### Selected text
+===+
Ears Adapt to High Volume Situations
Concerts and music festivals are some of the most enjoyable ways of listening to music. Being surrounding with friends, festivities and of course, one's favorite band or bands makes up for the toll these events have on the ears. Due to the high volumes at music events, the ears often lose their ability to hear for several hours. Although this experience might be scary for some who have never dealt with short-term hearing loss, a new study suggests that listening to loud music infrequently does not lead to damage in the eardrums.
The study looked at the role of temporary hearing loss in mice and found that momentary hearing loss might actually be an adaption to protect the eardrums from permanent damage. The research team, which was composed of several international researchers, evaluated mice's reactions when they were exposed to extremely loud noises. The researchers found that the mice's inner ears seemed to release a chemical responsible for lowering hearing sensitivity, which means that the mice would not be able to hear as well over the next few hours and even after a day.
Based from this finding, the researchers looked at mice that were bred without the ability to produce this particular chemical and found that these mice did not reduce their hearing sensitivity. These mice were also a lot more vulnerable to developing permanent hearing loss when the researchers exposed them to even higher noises. The researchers concluded that temporary hearing loss might actually be protecting the eardrums from noises after they were initially exposed to loud noises. Although this study might be limited to mice, the researchers noted that there has been human evidence that this adaption occurs. The researchers cited two Chinese families that had genetic mutations that did not allow their eardrums to reduce hearing after loud noises and these family members experienced progressive permanent hearing loss over time.
Despite this finding, the researchers stress that the adaption to loud noises would not protect ears from the constant exposure of loud noises. The researchers state that people with temporary hearing loss might decide to increase the volume, which can actually be detrimental. Thus, it is important to avoid listening to loud music daily and to allow time for the temporary hearing loss to go away before cranking up the volume.
The study was published in the Proceedings of the National Academy of Sciences.
+===+
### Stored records
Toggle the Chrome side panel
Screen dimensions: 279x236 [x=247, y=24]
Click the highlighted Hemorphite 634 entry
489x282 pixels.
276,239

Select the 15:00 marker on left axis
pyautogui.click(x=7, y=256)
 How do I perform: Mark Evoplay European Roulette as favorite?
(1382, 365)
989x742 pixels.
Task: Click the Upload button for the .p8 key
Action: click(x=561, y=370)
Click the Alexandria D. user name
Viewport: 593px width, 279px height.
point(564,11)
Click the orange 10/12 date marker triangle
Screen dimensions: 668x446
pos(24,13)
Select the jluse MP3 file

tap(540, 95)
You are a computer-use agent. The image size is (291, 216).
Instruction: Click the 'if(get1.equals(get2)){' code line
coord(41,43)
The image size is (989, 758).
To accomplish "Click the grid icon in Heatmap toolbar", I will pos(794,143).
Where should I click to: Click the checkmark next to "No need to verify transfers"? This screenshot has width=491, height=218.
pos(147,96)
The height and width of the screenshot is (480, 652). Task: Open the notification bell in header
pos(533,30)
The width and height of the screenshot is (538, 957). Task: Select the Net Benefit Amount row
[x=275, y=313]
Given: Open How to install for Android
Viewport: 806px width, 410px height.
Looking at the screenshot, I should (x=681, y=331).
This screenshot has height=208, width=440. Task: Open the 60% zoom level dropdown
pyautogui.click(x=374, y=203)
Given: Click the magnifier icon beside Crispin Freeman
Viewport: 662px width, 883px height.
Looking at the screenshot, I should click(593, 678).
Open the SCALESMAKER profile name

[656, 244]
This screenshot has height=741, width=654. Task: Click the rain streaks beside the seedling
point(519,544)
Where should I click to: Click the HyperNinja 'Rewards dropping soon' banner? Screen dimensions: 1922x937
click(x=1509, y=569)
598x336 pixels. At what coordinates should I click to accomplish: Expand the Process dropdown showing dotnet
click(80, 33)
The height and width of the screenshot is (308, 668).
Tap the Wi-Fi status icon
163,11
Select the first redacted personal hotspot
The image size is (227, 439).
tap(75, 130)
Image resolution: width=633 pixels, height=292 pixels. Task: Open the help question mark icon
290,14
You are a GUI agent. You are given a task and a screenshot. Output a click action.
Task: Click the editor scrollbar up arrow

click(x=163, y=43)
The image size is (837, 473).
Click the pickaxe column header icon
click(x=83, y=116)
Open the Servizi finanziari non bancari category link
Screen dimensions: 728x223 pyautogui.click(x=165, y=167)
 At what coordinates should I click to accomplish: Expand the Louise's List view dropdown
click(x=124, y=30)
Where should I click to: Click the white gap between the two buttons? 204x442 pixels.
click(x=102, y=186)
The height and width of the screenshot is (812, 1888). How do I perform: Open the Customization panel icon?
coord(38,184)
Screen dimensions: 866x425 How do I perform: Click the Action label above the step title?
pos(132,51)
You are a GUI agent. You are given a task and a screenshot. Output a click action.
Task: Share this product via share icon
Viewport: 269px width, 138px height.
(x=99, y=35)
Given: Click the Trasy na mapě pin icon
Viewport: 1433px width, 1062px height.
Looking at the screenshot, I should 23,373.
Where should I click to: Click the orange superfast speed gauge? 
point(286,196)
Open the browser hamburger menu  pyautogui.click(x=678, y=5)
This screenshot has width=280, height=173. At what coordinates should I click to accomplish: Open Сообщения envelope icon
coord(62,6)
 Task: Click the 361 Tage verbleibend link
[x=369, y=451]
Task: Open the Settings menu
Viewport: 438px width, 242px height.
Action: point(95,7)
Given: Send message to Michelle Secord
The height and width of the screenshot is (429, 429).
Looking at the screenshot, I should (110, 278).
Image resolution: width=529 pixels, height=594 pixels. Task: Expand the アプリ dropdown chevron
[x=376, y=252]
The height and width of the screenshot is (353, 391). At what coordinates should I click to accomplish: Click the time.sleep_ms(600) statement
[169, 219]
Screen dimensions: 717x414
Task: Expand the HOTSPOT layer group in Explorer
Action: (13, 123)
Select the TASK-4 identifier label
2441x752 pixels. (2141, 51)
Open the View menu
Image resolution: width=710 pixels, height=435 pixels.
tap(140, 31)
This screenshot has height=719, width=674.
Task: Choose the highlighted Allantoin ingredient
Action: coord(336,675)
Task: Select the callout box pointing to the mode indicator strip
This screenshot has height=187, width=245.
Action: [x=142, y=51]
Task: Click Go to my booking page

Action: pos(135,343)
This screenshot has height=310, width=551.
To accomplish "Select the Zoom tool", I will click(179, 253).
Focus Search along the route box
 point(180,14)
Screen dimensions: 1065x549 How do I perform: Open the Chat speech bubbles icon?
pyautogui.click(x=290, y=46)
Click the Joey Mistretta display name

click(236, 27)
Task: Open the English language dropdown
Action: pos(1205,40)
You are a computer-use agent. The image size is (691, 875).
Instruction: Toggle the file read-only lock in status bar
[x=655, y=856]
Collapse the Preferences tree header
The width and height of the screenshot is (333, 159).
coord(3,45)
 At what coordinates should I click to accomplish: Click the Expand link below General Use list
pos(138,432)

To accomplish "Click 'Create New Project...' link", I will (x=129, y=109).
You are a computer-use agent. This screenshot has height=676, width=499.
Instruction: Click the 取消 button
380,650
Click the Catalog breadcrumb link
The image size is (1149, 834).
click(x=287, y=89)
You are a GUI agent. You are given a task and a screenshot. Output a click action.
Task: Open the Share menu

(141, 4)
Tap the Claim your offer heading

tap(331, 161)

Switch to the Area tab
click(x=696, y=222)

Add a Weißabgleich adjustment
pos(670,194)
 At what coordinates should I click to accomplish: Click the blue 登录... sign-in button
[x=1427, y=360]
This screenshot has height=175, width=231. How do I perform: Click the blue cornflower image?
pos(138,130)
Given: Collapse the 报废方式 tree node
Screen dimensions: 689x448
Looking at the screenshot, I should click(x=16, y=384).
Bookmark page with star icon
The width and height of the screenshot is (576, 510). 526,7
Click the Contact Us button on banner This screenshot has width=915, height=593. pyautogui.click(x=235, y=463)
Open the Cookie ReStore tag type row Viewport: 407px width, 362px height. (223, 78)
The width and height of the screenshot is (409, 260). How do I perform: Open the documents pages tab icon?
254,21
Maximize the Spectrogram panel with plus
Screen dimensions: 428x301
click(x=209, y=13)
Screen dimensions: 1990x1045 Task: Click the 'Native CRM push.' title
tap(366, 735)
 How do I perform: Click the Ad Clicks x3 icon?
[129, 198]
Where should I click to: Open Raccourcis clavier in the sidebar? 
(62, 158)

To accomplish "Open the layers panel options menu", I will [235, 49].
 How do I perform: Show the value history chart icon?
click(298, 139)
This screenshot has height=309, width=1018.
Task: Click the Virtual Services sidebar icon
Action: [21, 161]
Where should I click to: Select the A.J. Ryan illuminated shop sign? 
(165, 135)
+===+
### What the task requires
Rewrite the passage of the article on temporary hearing loss starting at "Based from this" and ending at "loss over time.", substituting "rats" for "mice" each time it appears. Rely only on the text when answering.

### Problem solution
Based from this finding, the researchers looked at rats that were bred without the ability to produce this particular chemical and found that these rats did not reduce their hearing sensitivity. These rats were also a lot more vulnerable to developing permanent hearing loss when the researchers exposed them to even higher noises. The researchers concluded that temporary hearing loss might actually be protecting the eardrums from noises after they were initially exposed to loud noises. Although this study might be limited to rats, the researchers noted that there has been human evidence that this adaption occurs. The researchers cited two Chinese families that had genetic mutations that did not allow their eardrums to reduce hearing after loud noises and these family members experienced progressive permanent hearing loss over time.